TEXT PROVIDED:
<<<<
So, here I lay. Wide awake. Worrying about my 15-year-old daughter up on Mount Hood. I miss her so much when she's gone. Most especially these past two nights as there's been so much rain. I can't imagine how cold and wet she must be. They were limited to a 35 pound backpack, which really meant the bare necessities. She didn't even have an extra pair of shoes. Those were eliminated as we pared down after the first weighing. At this point, I'm just hoping she's okay. We'll see this afternoon. I'm hoping she comes home with some great stories to tell and that her experiences there will become some great memories. She was with friends, so that should count for something.

Wednesday, June 17, 2009

And So the Begging Begins

I was reading in Jacob chapter 4 the other day, and it said something about not counseling the Lord. I stopped reading and turned to Z and asked him what the difference was between counseling and petitioning the Lord. He told me that counseling was more like telling the Lord what to do and petitioning is asking that He grant a request and stating your reasons taking into account His will--counseling being prideful and petitioning being humble.
>>>>
Stored data:
<<<<
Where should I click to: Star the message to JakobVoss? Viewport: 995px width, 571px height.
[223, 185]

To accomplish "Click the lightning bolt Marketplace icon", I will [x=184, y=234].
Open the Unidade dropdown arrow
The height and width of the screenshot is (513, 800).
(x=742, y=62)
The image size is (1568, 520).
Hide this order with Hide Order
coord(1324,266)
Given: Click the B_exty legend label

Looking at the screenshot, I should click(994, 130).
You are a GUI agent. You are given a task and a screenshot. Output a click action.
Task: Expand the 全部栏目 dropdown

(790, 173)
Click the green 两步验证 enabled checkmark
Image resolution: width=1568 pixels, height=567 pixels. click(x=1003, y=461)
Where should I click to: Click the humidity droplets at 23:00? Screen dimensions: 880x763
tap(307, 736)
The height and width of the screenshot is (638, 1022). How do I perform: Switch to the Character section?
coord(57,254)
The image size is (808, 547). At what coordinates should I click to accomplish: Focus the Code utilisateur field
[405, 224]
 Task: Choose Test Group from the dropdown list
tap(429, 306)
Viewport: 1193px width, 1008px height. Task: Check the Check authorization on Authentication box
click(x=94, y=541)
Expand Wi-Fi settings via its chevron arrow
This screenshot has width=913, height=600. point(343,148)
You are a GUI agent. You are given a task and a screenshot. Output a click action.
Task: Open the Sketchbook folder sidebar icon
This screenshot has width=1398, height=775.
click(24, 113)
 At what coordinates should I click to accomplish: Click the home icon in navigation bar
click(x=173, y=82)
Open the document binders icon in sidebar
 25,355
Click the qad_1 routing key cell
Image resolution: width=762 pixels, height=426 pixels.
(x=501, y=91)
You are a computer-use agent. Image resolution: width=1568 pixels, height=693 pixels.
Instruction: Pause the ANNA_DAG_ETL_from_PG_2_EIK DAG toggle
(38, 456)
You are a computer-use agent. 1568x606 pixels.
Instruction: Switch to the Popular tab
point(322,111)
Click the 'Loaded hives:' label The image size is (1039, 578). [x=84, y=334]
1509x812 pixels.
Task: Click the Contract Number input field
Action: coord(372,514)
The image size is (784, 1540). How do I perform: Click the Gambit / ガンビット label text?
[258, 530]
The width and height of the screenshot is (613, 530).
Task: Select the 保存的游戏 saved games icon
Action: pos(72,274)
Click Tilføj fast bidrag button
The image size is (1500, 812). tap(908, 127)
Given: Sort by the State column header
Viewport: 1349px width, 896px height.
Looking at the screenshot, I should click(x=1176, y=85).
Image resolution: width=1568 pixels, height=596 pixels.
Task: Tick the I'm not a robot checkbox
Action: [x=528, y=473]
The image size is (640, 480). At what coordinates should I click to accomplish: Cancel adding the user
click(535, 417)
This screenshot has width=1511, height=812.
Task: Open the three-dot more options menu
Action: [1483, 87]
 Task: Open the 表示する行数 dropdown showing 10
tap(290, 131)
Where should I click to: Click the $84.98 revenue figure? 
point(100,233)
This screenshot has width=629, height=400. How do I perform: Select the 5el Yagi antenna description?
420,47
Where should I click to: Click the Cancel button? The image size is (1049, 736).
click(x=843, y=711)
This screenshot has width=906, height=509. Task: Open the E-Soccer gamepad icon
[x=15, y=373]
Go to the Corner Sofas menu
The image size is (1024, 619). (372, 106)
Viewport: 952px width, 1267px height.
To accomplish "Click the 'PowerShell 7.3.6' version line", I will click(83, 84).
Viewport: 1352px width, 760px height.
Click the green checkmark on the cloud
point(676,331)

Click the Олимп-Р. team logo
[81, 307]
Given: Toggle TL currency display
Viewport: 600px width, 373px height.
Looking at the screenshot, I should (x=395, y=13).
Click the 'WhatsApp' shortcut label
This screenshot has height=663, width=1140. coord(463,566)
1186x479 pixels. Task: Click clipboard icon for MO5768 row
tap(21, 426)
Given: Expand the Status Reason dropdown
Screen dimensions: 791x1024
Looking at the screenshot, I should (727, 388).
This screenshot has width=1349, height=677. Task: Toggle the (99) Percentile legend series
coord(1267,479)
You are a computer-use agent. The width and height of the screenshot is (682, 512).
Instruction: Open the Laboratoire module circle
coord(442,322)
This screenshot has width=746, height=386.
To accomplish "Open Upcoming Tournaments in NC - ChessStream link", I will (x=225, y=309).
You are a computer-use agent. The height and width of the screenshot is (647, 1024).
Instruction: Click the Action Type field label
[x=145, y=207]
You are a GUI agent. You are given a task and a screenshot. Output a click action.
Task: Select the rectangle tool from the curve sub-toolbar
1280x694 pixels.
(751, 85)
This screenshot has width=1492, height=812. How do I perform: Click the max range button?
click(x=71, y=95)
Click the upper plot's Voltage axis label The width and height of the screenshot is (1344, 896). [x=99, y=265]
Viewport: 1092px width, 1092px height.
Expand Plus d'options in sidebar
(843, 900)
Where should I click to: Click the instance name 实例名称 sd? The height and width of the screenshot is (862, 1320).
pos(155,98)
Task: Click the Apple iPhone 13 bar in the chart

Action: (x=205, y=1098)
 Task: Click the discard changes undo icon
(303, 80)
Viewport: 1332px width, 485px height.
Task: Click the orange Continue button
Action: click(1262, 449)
>>>>
YOUR INSTRUCTIONS:
Echo the stretch of the blog text from "Wednesday, June 17, 2009" through "petitioning being humble.". The rows are separate material, unrelated to the blog text.

TASK RESULT:
Wednesday, June 17, 2009

And So the Begging Begins

I was reading in Jacob chapter 4 the other day, and it said something about not counseling the Lord. I stopped reading and turned to Z and asked him what the difference was between counseling and petitioning the Lord. He told me that counseling was more like telling the Lord what to do and petitioning is asking that He grant a request and stating your reasons taking into account His will--counseling being prideful and petitioning being humble.